SLCO1B1 polymorphism markedly affects the pharmacokinetics of lovastatin acid.

Abstract

Organic anion transporting polypeptide 1B1 (OATP1B1, encoded by SLCO1B1 gene) is a hepatic uptake transporter, and its genetic variability is associated with pharmacokinetics and muscle toxicity risk of simvastatin. We examined the possible effects of variations in the SLCO1B1 gene on the pharmacokinetics of lovastatin in a prospective genotype panel study. Seven healthy volunteers with the SLCO1B1*1B/*1B genotype, five with the SLCO1B1*5/*15 or *15/*15 genotype, and 15 with the SLCO1B1*1A/*1A genotype (controls) were recruited. Each study participant ingested a single 40-mg dose of lovastatin.
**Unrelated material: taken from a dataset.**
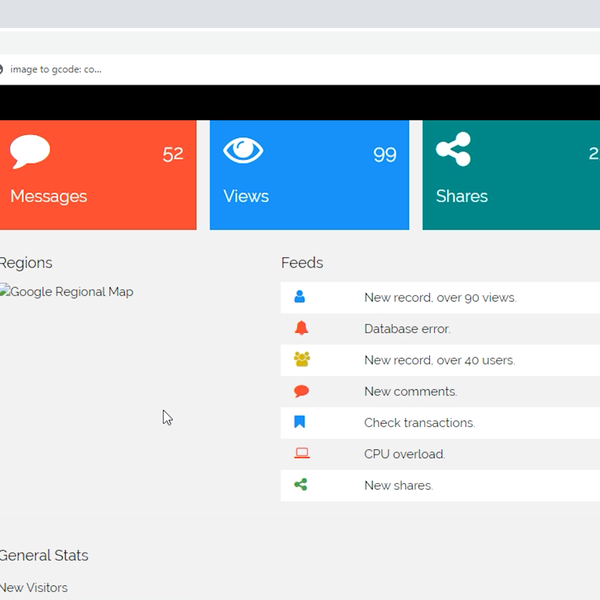Click the share icon on Shares card
The width and height of the screenshot is (600, 600).
point(453,151)
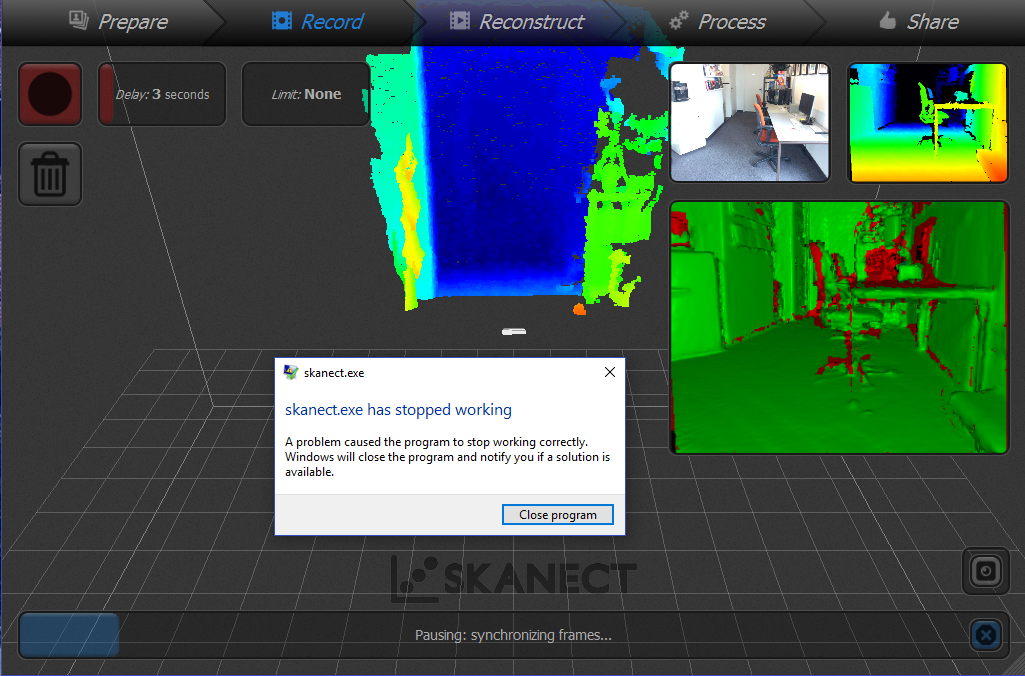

Plasma concentrations of lovastatin (inactive lactone) and its active metabolite lovastatin acid were measured up to 24 h. In the SLCO1B1*5/*15 or *15/*15 genotype group, the geometric mean Cmax and AUC0-24 of lovastatin acid were 340 and 286% of the corresponding values in the SLCO1B1*1A/*1A (reference) genotype group (P<0.005). In contrast, the AUC0-24 of lovastatin acid in the SLCO1B1*1B/*1B genotype group was only 68% of that in the reference genotype group (P=0.03). No statistically significant association was observed between the SLCO1B1 genotype and the pharmacokinetics of lovastatin lactone. SLCO1B1*5/*15 and *15/*15 genotypes markedly increase the exposure to active lovastatin acid, but have no significant effect on lovastatin lactone, similar to their effects on simvastatin and simvastatin acid. Accordingly, it is probable that the risk of muscle toxicity during lovastatin treatment is increased in individuals carrying the SLCO1B1*5 or *15 allele. The SLCO1B1*1B/*1B genotype is associated with reduced lovastatin acid concentrations, consistent with enhanced hepatic uptake.